Item 5.02.      Departure of Directors or Certain Officers; Election of Directors; Appointment of Certain Officers; Compensatory Arrangements of Certain Officers.

(e)           On March 3, 2008, the Company awarded a special bonus to Mr. Fensterstock, in recognition of his successful efforts on behalf of the Company since becoming Chief Executive Officer of the Company, including the successful negotiation of the hiring of 47 employees of the New Jersey based Fixed Income division of BNY Capital Markets, Inc. and the acquisition of certain related assets (the “BNY Capital Markets Transaction”) and the Private Placement.  The bonus, which was contingent upon the closing of the Private Placement, consisted of $200,000 in cash and 125,000 restricted stock units.

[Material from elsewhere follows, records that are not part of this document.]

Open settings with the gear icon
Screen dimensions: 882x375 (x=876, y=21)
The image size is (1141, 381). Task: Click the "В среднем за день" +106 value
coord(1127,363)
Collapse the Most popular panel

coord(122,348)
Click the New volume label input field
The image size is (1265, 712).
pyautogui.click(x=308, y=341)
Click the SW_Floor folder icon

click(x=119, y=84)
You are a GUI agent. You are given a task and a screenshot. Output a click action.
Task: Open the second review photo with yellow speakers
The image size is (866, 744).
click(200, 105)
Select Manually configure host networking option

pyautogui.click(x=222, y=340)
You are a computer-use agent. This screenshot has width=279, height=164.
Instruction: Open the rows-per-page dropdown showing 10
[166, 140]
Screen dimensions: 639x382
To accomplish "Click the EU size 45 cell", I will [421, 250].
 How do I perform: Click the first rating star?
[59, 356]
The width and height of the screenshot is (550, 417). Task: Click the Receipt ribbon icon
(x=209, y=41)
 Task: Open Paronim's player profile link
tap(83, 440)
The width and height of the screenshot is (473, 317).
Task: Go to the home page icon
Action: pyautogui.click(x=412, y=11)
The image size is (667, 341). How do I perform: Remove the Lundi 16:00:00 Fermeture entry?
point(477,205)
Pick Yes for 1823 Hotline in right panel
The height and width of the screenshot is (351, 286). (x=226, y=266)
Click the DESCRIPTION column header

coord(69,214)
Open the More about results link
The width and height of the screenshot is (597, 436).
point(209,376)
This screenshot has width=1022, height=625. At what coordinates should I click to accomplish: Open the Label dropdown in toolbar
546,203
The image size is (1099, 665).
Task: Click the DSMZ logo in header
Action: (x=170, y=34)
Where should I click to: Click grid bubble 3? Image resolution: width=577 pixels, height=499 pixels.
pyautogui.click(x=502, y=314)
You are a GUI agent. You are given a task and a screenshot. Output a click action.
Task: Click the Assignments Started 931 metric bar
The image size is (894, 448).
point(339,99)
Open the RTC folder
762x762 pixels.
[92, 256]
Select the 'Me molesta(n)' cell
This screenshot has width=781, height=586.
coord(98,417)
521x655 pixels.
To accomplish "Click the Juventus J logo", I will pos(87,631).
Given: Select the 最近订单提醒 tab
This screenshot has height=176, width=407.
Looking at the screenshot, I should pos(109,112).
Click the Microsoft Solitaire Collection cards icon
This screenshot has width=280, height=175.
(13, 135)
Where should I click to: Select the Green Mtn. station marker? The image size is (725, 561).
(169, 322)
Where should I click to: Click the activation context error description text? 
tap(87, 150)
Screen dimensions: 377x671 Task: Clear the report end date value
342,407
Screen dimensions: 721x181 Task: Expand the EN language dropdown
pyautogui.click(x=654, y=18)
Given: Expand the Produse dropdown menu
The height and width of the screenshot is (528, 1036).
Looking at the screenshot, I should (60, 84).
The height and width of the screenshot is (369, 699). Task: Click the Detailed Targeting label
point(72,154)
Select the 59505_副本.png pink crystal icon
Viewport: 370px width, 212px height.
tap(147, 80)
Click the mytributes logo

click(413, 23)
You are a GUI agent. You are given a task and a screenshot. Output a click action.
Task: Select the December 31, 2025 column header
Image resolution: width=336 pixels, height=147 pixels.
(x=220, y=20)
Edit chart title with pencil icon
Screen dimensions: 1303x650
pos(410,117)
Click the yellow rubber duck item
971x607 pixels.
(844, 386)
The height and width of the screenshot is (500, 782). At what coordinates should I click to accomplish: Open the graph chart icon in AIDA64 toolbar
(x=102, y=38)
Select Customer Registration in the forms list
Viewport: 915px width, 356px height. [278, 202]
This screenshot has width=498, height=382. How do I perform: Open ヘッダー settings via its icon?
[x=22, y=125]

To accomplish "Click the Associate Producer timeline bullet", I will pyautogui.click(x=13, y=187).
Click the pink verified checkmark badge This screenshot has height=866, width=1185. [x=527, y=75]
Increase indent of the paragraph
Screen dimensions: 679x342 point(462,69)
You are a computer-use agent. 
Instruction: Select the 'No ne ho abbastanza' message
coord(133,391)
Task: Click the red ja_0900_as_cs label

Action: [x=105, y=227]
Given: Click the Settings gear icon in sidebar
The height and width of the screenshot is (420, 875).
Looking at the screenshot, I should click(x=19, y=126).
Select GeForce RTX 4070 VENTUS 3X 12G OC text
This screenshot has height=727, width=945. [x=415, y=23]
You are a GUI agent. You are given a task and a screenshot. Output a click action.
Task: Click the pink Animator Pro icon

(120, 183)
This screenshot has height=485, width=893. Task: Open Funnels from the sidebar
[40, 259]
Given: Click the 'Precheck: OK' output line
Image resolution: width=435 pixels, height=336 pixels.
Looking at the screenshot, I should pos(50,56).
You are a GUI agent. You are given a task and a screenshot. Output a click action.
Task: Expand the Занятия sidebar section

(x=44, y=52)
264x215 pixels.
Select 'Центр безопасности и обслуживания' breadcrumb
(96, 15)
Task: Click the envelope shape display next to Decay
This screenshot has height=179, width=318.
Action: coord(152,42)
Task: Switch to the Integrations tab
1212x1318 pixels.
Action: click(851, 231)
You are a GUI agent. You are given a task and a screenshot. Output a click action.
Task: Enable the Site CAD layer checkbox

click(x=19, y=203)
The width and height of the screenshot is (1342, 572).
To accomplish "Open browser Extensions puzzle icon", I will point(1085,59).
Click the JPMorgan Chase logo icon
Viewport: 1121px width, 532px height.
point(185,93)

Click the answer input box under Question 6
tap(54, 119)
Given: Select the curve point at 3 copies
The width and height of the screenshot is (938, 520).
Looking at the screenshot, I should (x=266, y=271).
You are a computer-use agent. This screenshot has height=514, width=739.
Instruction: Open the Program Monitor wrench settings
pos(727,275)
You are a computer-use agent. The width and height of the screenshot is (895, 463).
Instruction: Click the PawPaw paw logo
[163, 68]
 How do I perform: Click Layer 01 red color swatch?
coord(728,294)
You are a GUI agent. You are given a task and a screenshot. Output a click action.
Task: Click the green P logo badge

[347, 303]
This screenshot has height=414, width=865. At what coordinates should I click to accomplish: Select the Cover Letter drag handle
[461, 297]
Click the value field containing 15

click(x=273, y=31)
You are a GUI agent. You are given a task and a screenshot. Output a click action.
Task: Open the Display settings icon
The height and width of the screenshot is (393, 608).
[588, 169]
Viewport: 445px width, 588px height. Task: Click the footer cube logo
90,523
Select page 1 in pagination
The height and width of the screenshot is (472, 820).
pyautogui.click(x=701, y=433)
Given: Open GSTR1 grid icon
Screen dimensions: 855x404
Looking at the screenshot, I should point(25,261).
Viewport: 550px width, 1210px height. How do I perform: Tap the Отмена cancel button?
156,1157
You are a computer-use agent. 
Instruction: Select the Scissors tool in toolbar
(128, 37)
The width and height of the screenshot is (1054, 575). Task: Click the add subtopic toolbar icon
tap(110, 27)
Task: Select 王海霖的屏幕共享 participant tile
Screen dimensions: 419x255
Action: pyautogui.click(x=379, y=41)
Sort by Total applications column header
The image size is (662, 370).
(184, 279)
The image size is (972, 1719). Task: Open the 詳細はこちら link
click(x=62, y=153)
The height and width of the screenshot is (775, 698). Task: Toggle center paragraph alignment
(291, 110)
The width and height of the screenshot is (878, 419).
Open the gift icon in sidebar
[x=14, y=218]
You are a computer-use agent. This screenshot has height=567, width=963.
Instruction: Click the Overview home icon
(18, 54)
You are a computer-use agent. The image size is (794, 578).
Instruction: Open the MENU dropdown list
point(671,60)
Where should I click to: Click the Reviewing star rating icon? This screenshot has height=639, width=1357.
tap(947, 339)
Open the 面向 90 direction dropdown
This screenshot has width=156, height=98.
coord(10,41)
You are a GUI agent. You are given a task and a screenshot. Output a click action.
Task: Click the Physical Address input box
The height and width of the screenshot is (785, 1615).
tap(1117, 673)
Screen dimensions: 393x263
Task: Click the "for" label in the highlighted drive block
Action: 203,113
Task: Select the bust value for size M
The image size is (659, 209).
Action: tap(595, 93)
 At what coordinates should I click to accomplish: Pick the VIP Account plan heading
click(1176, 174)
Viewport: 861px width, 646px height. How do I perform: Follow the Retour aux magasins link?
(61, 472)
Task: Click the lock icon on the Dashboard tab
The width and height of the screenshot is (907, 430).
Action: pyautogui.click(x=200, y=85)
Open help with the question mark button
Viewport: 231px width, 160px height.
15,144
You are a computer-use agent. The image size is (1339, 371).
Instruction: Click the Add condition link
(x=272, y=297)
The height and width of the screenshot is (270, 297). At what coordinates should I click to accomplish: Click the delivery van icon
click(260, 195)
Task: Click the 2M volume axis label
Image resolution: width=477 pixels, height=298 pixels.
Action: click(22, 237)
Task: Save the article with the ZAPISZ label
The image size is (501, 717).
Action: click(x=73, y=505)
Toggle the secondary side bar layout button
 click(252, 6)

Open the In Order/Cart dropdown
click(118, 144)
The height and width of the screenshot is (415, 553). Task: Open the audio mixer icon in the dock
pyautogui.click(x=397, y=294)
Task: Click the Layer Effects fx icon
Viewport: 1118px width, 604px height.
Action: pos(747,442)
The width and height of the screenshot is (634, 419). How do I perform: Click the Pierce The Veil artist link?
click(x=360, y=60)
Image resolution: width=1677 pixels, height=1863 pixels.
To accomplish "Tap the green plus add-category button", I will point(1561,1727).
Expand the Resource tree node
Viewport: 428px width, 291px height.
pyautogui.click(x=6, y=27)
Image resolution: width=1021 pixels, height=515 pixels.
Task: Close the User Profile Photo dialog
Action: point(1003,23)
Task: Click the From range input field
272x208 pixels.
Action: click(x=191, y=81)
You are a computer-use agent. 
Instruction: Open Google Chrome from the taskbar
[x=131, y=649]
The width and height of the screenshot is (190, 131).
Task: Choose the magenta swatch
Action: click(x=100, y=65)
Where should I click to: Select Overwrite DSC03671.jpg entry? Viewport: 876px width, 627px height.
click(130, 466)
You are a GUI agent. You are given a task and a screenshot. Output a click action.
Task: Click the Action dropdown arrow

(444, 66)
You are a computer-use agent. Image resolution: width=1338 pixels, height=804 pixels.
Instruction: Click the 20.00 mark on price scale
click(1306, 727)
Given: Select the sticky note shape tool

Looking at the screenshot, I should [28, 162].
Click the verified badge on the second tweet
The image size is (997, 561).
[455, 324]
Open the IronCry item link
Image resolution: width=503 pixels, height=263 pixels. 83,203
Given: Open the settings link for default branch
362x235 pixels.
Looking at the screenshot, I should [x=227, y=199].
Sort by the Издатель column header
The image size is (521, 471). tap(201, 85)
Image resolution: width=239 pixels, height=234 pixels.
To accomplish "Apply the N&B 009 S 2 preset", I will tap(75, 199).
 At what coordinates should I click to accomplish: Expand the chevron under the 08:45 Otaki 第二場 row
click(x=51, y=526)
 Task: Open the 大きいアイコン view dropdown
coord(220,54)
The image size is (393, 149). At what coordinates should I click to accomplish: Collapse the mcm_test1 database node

The restricted stock units award will vest on January 1, 2009, provided that vesting shall accelerate on a change of control, death or disability, or on certain employment termination events including the termination by the Company without cause or by Mr. Fensterstock for good reason (as each such event is defined in the Restricted Stock Unit Agreement), and any unvested shares shall be forfeited on certain employment termination events, including termination by Mr. Fensterstock without good reason or by the Company for cause (as each such event is defined in the Restricted Stock Unit Agreement). The form of Restricted Stock Unit Agreement is attached as Exhibit 10.4 hereto and incorporated herein by reference.

Item 5.05.      Amendments to the Registrant’s Code of Ethics, or Waiver of a Provision of the Code of Ethics.

(b)           On March 3, 2008, the Company’s Board of Directors (the “Board”) approved a one-time limited waiver under the Company’s insider trading policy (the “Trading Policy”) that is incorporated into the Company’s Code of Business Conduct and Ethics to Mr. Fensterstock and certain other employees covered by the Trading Policy to acquire shares of the Company’s common stock in connection with the Private Placement.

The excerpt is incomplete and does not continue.